____ Task inputs

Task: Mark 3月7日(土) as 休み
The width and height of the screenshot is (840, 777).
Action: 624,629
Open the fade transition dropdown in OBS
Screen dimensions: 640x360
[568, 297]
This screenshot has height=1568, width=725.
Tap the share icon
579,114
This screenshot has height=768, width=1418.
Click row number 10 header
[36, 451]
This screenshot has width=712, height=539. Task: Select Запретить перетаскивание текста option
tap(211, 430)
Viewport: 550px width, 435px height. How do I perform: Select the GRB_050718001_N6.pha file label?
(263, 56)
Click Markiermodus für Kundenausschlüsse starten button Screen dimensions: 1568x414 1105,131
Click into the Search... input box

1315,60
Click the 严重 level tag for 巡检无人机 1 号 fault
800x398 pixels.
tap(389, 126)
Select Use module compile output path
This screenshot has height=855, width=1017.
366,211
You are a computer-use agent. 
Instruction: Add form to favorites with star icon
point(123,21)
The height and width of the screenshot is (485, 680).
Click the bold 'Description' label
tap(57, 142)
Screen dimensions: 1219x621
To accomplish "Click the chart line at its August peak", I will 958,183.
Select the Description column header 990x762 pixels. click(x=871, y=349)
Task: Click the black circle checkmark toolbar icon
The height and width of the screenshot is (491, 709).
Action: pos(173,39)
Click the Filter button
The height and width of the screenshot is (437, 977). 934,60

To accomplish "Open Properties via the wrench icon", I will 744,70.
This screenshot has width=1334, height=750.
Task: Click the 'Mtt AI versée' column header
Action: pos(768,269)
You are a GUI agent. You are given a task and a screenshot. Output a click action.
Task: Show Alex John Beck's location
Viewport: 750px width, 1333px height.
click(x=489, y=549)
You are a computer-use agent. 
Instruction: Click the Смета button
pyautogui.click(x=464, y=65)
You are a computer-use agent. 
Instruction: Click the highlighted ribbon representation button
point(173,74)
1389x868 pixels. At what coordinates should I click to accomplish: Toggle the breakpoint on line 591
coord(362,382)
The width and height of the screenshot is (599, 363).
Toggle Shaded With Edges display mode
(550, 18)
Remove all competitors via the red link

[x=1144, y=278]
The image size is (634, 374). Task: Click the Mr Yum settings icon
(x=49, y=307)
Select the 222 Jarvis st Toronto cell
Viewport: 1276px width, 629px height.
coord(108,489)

________

The response is the exact set of lines from the one holding "You are a GUI" through the last line of the material.

You are a GUI agent. You are given a task and a screenshot. Output a click action.
Task: Show Alex John Beck's location
Viewport: 750px width, 1333px height.
click(x=489, y=549)
You are a computer-use agent. 
Instruction: Click the Смета button
pyautogui.click(x=464, y=65)
You are a computer-use agent. 
Instruction: Click the highlighted ribbon representation button
point(173,74)
1389x868 pixels. At what coordinates should I click to accomplish: Toggle the breakpoint on line 591
coord(362,382)
The width and height of the screenshot is (599, 363).
Toggle Shaded With Edges display mode
(550, 18)
Remove all competitors via the red link

[x=1144, y=278]
The image size is (634, 374). Task: Click the Mr Yum settings icon
(x=49, y=307)
Select the 222 Jarvis st Toronto cell
Viewport: 1276px width, 629px height.
coord(108,489)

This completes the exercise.